Why v2.0: companion to multi-strategy fire (#25). Together they answer "support every cron in existence" — plugins for backends (where the scheduler entry lives), multi-strategy for fire mechanisms (how the job is invoked). Independent of #25; neither blocks the other.

Why this is the right strategic move: a single maintainer cannot sustain a fast-growing in-tree backend list. Every new backend in core is API drift, auth quirks, rate limits, error messages, and edge-case PR review. Terraform proved that a stable plugin protocol + a community registry scales to 4,000+ providers while HashiCorp maintains under 30 of them. The same pattern fits cronix: core ships the spec, the trigger shim, the SDK, and a curated set of reference backends; everything else lives out-of-tree.

Design principles

  • Stable contract. Plugin protocol gets its own semver, separate from cronix core. A v1 plugin runs against any v2.x.y cronix without recompile.
  • Language-neutral. A plugin can be written in Go, Rust, Python, anything — the protocol is gRPC, not a Go interface.
  • Local-only. Plugin binary runs on the same host as cronix apply, communicated via Unix domain socket or pipe. No network, no daemon, no remote plugin server.
  • Out-of-tree means out-of-conformance until proven. Plugin backends pass the same spec/conformance/ vectors as in-tree backends before they can claim "cronix-compatible."

Protocol shape (proposal — Terraform-plugin-shaped)

  • Discovery: cronix looks for plugin binaries in (1) $CRONIX_PLUGIN_DIR if set, (2) ~/.cronix/plugins/, (3) /usr/local/share/cronix/plugins/. Binary naming: cronix-backend-<name> (matches the Terraform terraform-provider-<name> shape).
  • Handshake: cronix execs the plugin binary, plugin prints a versioned handshake to stdout (CRONIX-PLUGIN-V1 <socket-path>), then listens on the socket. cronix dials in.
  • gRPC service: BackendPlugin with the same RPC set as the in-tree Backend interface: Read, Plan, Apply, Drift, Prune, Adopt, VerifyOwnership (see reconciler: cronix verify-ownership — operator-side audit of owned entries #20).
  • Lifecycle: one plugin process per cronix apply invocation. cronix kills the plugin on exit. No long-lived plugin daemons.
  • Errors: gRPC status codes mapped to cronix error categories. Plugin panics propagate as Internal with the panic message + plugin binary version for bug reports.

Required content for the Q-002 entry

  • .proto file with the BackendPlugin service and message shapes
  • Handshake spec (stdout format, signal handling, timeout)
  • Discovery spec (search paths, naming, override env vars)
  • Protocol version negotiation (plugin advertises supported protocol versions; cronix picks the highest both speak)
  • Conformance: plugin backends pass spec/conformance/ vectors via the same runner (spec: extract spec/conformance/ runner — language-neutral harness #6); the runner gets a plugin-target mode in addition to its existing in-tree mode
  • Trust model — see below

Trust and security (this is the hard part)

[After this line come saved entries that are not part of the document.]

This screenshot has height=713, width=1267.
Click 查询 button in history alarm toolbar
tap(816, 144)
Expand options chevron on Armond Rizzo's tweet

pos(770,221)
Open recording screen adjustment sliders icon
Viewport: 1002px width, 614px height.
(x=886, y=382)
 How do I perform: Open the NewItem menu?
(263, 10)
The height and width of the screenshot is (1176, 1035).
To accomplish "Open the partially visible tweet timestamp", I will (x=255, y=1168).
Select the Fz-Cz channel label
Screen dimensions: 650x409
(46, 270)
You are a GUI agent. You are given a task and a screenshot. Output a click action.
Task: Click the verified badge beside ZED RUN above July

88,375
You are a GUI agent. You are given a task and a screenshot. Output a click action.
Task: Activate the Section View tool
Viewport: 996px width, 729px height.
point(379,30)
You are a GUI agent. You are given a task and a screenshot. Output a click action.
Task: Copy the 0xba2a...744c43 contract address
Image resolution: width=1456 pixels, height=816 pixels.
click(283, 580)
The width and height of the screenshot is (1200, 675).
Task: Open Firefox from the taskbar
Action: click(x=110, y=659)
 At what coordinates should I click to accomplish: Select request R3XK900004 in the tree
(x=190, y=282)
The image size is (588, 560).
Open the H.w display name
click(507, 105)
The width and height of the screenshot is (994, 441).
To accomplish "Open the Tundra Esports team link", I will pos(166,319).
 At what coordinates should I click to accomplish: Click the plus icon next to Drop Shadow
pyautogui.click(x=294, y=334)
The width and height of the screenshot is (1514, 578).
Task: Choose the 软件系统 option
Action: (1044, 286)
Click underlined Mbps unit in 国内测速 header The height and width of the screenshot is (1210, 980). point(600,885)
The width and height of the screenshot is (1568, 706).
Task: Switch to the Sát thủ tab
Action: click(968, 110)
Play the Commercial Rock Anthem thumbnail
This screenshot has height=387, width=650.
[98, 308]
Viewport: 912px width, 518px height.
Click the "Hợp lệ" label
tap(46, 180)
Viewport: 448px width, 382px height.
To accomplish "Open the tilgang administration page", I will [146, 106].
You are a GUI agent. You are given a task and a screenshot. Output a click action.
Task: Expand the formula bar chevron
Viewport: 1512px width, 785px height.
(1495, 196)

A plugin binary runs with the same privileges as cronix apply. That's full access to the host's filesystem, network, and credentials. Today the in-tree backends have this access too — but you trust them because they live in internal/backend/ and ship via signed releases. Plugins don't.

Three viable models, ordered by complexity:

  1. Checksums in manifest. The cronix manifest gains an optional plugins: block declaring expected SHA-256 hashes of backend binaries. cronix refuses to load a plugin whose hash doesn't match. Operators are responsible for pinning the version they trust. Simple, mechanical, no new infrastructure. Recommended starting point.
  2. Cosign-signed plugin releases. Plugin authors sign their releases with cosign (mirroring cronix's own supply-chain: cosign-sign release artifacts via GoReleaser #2 supply-chain work). cronix verifies the signature against a key declared in the manifest, or against a community-maintained trusted-keys file.
  3. Sandboxed execution. Plugin runs in a seccomp / Landlock / cgroup-restricted environment. cronix declares the syscalls / paths / network endpoints the plugin needs at handshake; the kernel enforces. Much harder, much later. Out of scope for v2.0.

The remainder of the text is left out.